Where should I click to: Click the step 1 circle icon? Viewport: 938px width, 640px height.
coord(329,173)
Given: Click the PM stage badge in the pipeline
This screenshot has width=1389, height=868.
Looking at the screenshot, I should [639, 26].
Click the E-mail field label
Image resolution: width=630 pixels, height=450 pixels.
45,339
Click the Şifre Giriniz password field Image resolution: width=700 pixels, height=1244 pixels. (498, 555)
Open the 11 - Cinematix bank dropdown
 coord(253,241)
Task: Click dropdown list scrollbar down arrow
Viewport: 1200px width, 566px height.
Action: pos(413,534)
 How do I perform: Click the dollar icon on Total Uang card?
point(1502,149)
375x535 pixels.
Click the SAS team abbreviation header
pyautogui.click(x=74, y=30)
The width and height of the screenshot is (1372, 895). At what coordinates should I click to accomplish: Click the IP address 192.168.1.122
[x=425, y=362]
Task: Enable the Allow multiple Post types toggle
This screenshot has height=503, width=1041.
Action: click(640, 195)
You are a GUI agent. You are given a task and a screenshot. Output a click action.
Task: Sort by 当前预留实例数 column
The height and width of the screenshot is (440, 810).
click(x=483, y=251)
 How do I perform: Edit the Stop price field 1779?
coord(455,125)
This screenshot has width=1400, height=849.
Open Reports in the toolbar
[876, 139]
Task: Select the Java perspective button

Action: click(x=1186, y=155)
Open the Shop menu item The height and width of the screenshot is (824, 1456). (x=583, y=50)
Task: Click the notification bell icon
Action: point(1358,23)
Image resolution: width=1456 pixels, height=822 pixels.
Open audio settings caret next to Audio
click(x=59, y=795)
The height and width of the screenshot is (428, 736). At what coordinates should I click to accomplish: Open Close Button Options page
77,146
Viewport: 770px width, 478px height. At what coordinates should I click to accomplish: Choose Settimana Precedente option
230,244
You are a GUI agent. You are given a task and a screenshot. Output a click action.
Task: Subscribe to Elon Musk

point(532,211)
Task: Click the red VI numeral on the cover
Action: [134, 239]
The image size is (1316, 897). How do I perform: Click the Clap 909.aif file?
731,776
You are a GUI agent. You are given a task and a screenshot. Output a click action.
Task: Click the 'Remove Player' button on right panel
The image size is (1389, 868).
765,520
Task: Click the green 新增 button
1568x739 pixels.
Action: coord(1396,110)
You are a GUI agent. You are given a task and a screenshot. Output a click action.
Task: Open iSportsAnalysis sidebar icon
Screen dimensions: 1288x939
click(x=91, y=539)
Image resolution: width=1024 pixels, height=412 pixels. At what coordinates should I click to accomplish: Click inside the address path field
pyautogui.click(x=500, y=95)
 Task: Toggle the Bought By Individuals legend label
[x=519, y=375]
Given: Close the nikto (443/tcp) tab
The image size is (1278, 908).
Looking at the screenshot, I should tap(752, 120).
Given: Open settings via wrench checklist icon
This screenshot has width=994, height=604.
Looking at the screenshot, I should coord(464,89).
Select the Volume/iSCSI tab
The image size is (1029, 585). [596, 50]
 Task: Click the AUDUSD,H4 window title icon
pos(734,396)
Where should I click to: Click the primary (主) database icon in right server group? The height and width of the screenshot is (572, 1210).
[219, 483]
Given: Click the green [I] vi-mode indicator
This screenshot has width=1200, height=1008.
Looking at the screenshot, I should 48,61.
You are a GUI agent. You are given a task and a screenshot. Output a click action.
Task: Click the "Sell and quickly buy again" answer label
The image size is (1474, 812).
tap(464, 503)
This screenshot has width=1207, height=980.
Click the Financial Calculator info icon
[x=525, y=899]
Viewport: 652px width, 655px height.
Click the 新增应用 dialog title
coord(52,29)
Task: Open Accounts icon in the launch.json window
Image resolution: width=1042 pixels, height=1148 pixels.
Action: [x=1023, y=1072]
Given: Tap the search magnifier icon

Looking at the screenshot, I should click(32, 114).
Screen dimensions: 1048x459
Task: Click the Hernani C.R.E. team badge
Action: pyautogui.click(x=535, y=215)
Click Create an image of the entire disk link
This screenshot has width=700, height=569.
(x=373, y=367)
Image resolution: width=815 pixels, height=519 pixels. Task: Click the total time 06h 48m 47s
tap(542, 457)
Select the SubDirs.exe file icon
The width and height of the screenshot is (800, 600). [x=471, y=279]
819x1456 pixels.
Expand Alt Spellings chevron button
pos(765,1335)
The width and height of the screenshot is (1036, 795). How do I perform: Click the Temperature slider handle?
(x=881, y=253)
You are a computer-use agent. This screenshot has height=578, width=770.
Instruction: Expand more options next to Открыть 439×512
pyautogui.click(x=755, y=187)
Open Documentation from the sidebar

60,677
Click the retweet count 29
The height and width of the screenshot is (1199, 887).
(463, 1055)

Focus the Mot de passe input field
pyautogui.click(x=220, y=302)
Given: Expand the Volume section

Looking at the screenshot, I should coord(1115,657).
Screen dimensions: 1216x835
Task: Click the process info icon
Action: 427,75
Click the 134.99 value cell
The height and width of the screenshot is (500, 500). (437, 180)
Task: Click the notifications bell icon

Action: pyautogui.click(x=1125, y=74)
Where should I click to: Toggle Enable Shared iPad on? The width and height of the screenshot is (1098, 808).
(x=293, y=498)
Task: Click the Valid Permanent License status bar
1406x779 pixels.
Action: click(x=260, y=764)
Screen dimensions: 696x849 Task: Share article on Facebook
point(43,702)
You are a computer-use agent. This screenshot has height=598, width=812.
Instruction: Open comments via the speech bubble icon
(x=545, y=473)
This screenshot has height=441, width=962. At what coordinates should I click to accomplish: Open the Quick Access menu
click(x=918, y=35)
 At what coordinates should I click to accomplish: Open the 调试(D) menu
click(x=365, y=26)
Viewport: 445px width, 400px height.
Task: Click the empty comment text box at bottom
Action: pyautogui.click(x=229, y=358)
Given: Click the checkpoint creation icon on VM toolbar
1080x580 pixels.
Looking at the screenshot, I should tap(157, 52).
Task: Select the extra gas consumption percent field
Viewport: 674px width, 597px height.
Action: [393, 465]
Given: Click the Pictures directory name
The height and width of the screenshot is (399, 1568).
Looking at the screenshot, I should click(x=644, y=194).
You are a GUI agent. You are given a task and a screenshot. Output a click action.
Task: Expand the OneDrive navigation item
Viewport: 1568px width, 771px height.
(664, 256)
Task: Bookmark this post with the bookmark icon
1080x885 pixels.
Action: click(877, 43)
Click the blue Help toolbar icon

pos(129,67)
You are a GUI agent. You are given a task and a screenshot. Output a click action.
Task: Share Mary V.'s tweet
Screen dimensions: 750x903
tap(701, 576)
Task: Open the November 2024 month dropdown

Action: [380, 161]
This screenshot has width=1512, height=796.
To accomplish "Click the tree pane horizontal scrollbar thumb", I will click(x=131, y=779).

****

--- What you should do ---
Rewrite the lines of the listing as a JSON list of strings, one string per line and no blank lines, starting with the line that contains "Given: Click the Pictures directory name" and going on through the end of the listing.

--- Final answer ---
[
  "Given: Click the Pictures directory name",
  "The height and width of the screenshot is (399, 1568).",
  "Looking at the screenshot, I should click(x=644, y=194).",
  "You are a GUI agent. You are given a task and a screenshot. Output a click action.",
  "Task: Expand the OneDrive navigation item",
  "Viewport: 1568px width, 771px height.",
  "(664, 256)",
  "Task: Bookmark this post with the bookmark icon",
  "1080x885 pixels.",
  "Action: click(877, 43)",
  "Click the blue Help toolbar icon",
  "pos(129,67)",
  "You are a GUI agent. You are given a task and a screenshot. Output a click action.",
  "Task: Share Mary V.'s tweet",
  "Screen dimensions: 750x903",
  "tap(701, 576)",
  "Task: Open the November 2024 month dropdown",
  "Action: [380, 161]",
  "This screenshot has width=1512, height=796.",
  "To accomplish \"Click the tree pane horizontal scrollbar thumb\", I will click(x=131, y=779)."
]